Peter A. Lio, MD, discusses the durability of topical treatments in AD, including steroids, calcineurin inhibitors, and JAK inhibitors.

Raj Chovatiya, MD, PhD: Peter, as somebody who has been involved in many of these studies over the years for topical treatments, maybe you can tell us a bit about durability of some of the options in the long run for people who are going to be using them in the fashion that they do in the real world.

Peter A. Lio, MD: I think this is such an interesting area because that durability is so important. If something stopped having that powerful effect after a certain point, that could make it a different calculation. Importantly, there was a study done a few years ago at Wake Forest University Health Sciences by Steven R. Feldman, MD, PhD, where there was this question of tachyphylaxis to topical corticosteroids. It turns out that patients often do report this, they say, “Gosh it seemed like it was working great in the beginning, it’s working less well now. Is my body getting used to it?” But when they measured it with a special little sensor in the cap of the jar, they found that it had much more to do with their adherence to the regimen. They stopped using it, they fell off the wagon, so to speak. And when they went back to using it, it seemed to work again. So some of this I think is a psychological piece, and there’s no doubt, I think all of us have used this in our careers, where something new and different, that novelty has a powerful effect. Just having a follow-up visit, saying, “Listen, we’re going to check in next week,” that’s extremely powerful.

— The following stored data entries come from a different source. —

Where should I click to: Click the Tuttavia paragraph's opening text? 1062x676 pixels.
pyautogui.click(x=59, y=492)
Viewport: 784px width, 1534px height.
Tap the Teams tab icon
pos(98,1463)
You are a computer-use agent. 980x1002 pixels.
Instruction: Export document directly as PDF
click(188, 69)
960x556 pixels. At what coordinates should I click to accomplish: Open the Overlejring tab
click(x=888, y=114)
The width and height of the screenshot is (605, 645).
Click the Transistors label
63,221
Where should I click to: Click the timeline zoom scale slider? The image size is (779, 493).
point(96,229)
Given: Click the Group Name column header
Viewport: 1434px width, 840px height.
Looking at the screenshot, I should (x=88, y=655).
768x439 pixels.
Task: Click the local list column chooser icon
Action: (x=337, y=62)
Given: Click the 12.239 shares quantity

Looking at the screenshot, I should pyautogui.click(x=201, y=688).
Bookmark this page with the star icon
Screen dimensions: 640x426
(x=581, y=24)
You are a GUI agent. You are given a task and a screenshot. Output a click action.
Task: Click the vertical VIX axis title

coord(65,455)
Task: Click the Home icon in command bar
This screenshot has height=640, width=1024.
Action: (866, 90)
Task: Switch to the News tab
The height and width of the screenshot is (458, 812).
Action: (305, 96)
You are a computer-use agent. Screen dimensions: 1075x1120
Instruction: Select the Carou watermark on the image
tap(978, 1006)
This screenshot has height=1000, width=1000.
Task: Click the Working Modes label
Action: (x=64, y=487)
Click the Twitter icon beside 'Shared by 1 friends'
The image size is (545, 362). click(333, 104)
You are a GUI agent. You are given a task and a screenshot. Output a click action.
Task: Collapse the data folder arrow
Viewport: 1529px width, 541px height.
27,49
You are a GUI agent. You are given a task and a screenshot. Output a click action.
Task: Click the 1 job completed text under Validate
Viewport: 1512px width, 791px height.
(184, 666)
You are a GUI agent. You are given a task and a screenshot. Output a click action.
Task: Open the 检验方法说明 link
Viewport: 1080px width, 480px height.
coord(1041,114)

To get back to the question, I think durability is confusing because it’s very multifaceted. It has to do with the patient’s enthusiasm, it has to do with their actual usage of it. But in general, my experience is that most of these medicines do work pretty well throughout the long period. One issue though is that we do see escalation of disease. I think that steroids in particular can do this in some people. We see it, of course, as we heard Dr Hebert mention, if we’re giving them oral or systemic corticosteroids. Sometimes they have that rebound flare that is not only worse than when they started, sometimes it’s downright impossible to control. We’ve all inherited these patients, where you’re saying, “Gosh, now we have to do everything to get you back under control because you’ve done this up and down so many times.”

I think a smaller version can happen with some people with topical steroids, you’ll see that escalating use pattern. It’s hydrocortisone 2.5%, then all of a sudden it was mometasone, now all of a sudden people are talking about betamethasone or clobetasol, and I’m saying we’re really going too far. And these are the situations where I think we need to change the entirety of our approach. We need to get out of this bad, vicious cycle that’s looping outward and bring other approaches in. Sometimes it even means questioning the diagnosis. These are patients I think sometimes who are allergic to something, maybe a component, even of the things we’re giving them, so we’re helping and hurting simultaneously. Somebody with a propylene glycol allergy keeps putting on their steroid dutifully, but then it is making things worse in the long run.